*** Opening Data to process ***
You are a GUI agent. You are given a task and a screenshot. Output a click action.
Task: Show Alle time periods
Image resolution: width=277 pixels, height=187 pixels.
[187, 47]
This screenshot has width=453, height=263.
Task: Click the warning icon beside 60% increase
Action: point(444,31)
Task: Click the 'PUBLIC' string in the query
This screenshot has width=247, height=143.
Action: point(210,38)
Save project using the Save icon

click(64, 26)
*** Closing Data to process ***
*** Opening Data to process ***
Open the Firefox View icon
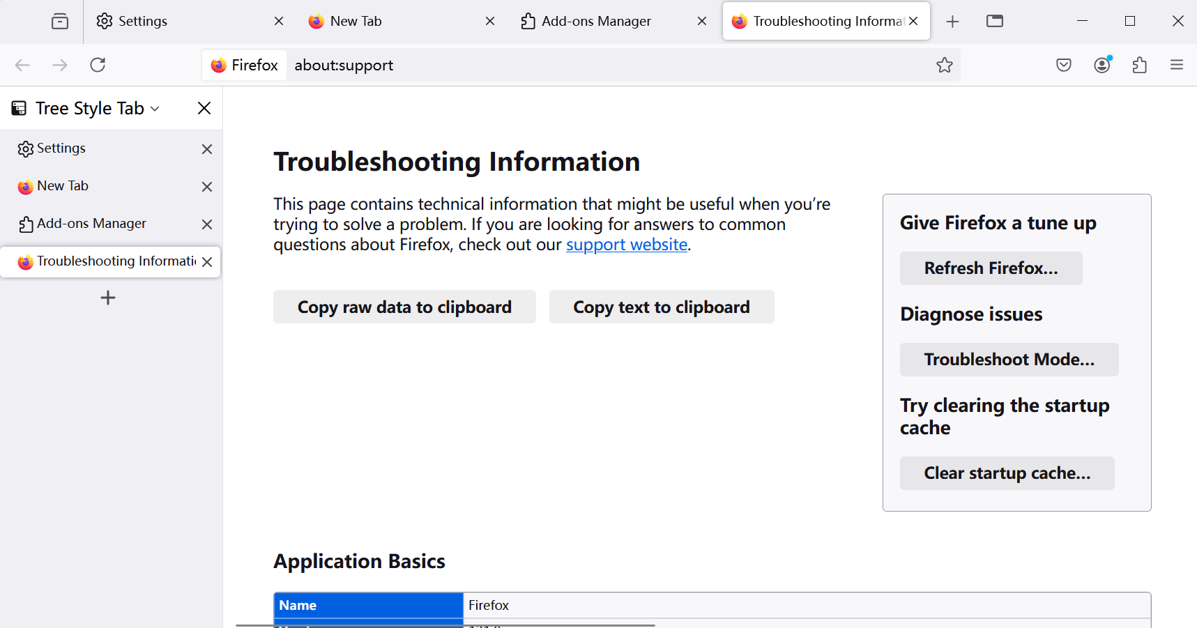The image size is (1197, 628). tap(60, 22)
*** Closing Data to process ***
* **Work instruction**
Could you return exactly the lines above from the line with "Image resolution: width=277" to the line with "Task: Click the 'PUBLIC' string in the query", both included, and nothing else?

* **Response**
Image resolution: width=277 pixels, height=187 pixels.
[187, 47]
This screenshot has width=453, height=263.
Task: Click the warning icon beside 60% increase
Action: point(444,31)
Task: Click the 'PUBLIC' string in the query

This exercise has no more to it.